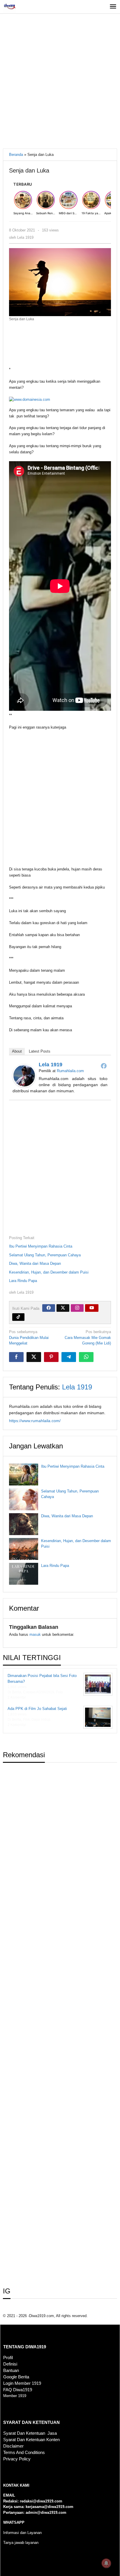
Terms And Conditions (24, 2452)
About (17, 1051)
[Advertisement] (60, 82)
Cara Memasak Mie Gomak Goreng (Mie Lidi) (88, 1337)
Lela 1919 (50, 1064)
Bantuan (11, 2370)
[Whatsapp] (86, 1357)
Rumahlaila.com (70, 1071)
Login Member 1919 (22, 2383)
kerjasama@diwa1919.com (49, 2506)
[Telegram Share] (68, 1357)
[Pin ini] (51, 1357)
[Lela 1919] (24, 1075)
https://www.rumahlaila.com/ (35, 1420)
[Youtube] (91, 1308)
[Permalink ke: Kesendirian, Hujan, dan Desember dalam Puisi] (23, 1549)
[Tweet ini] (34, 1357)
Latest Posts (39, 1051)
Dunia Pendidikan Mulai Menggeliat (29, 1337)
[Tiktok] (18, 1317)
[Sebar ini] (16, 1357)
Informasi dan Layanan (22, 2532)
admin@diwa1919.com (46, 2512)
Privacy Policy (17, 2459)
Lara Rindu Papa (23, 1281)
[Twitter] (63, 1308)
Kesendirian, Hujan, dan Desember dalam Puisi (49, 1272)
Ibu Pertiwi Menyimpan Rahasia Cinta (40, 1246)
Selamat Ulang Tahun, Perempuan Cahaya (45, 1255)
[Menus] (113, 7)
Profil (8, 2357)
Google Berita (16, 2377)
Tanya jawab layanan (20, 2542)
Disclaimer (13, 2446)
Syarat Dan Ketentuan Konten (31, 2439)
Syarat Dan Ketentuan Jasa (30, 2433)
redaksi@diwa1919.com (41, 2501)
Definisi (10, 2364)
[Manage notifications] (106, 2563)
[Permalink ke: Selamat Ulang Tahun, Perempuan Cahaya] (23, 1499)
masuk (35, 1634)
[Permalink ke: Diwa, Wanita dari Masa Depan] (23, 1524)
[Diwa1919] (9, 6)
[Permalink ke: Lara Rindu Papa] (23, 1574)
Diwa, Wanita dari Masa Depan (35, 1263)
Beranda (16, 154)
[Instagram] (77, 1308)
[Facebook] (103, 1065)
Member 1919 (14, 2396)
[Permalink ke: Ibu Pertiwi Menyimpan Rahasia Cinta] (23, 1474)
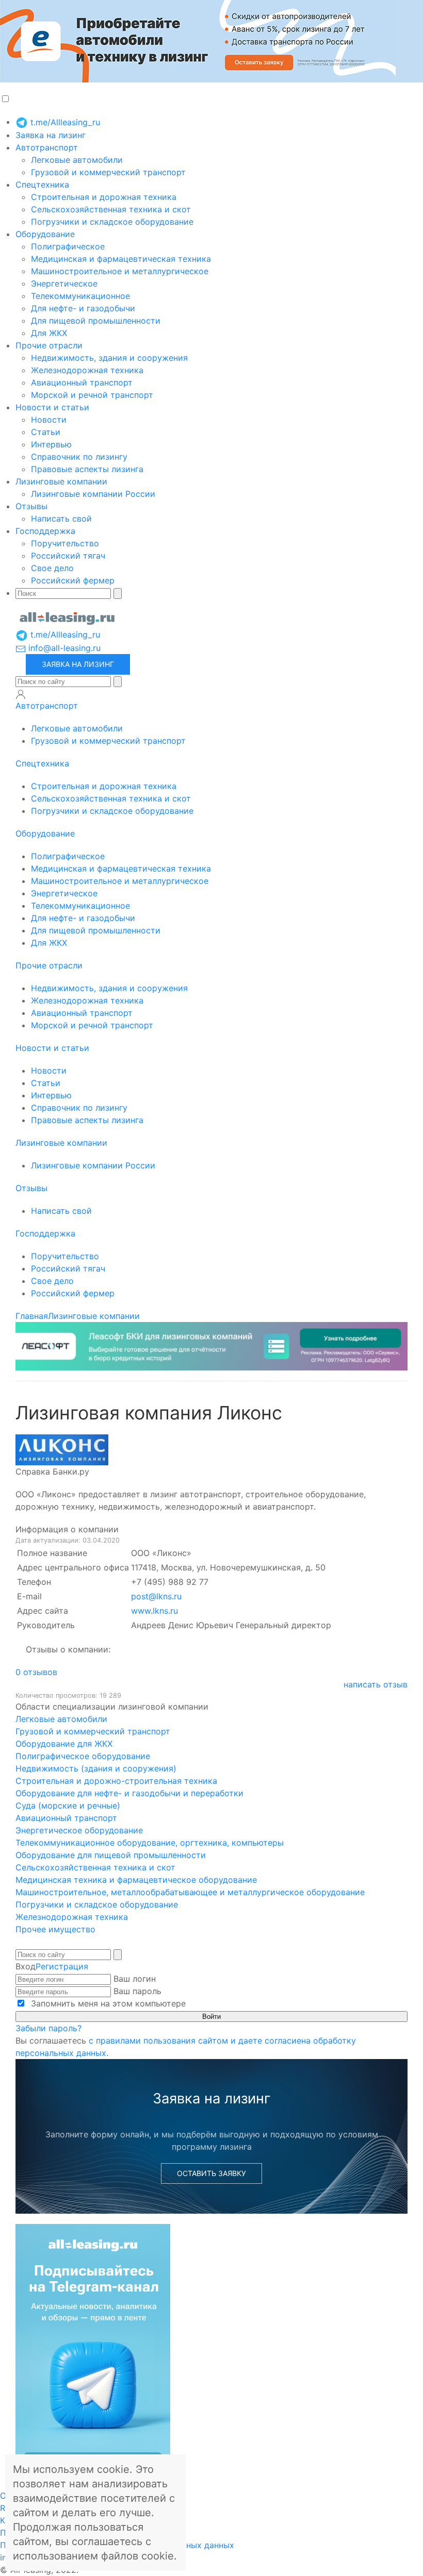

● ● ● ● ● ● ●

* **Task directions**: Which lines above contain the word "Lara"? Copy each of them.

* **Response to the exercise**:
Lara Rindu Papa (23, 1281)
[Permalink ke: Lara Rindu Papa] (23, 1574)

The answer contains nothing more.